## [TASK]
Every record here must be copied exactly, except for the images it holds.

## [DATA TO EXAMINE]
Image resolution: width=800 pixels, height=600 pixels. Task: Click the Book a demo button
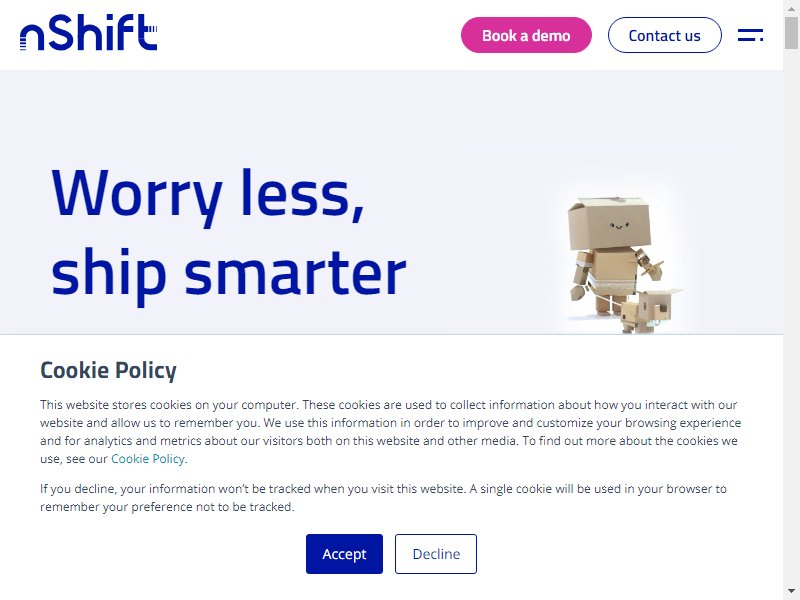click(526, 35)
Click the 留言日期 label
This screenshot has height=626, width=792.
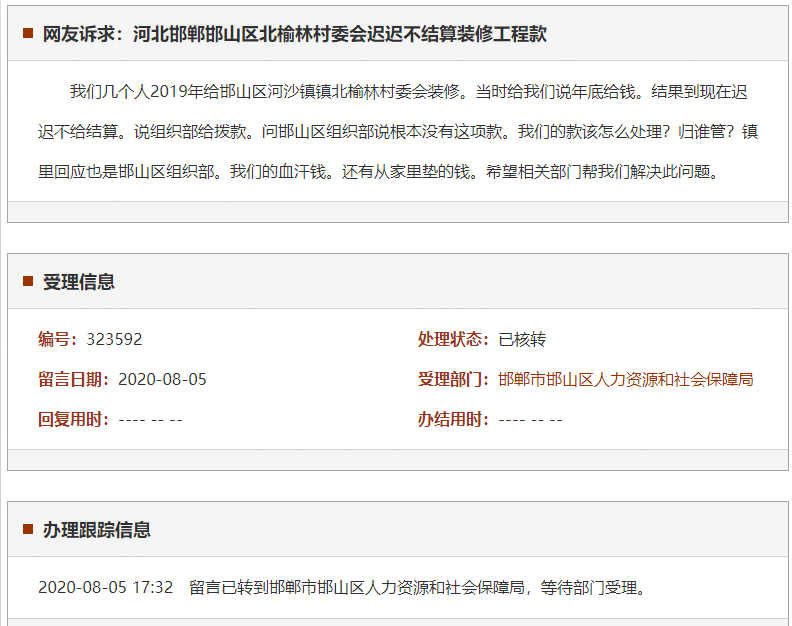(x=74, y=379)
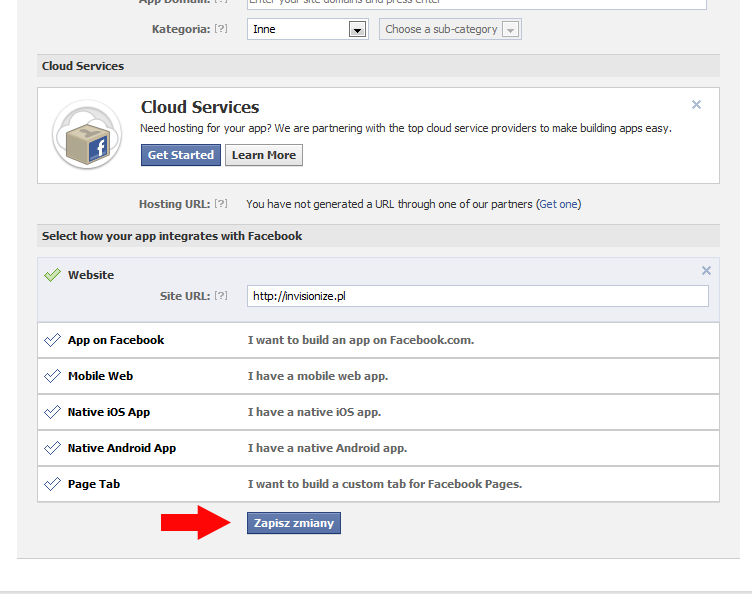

## [RESPONSE AREA]
Image resolution: width=800 pixels, height=600 pixels. Task: Click the Book a demo button
click(526, 35)
Click the 留言日期 label
This screenshot has height=626, width=792.
(x=74, y=379)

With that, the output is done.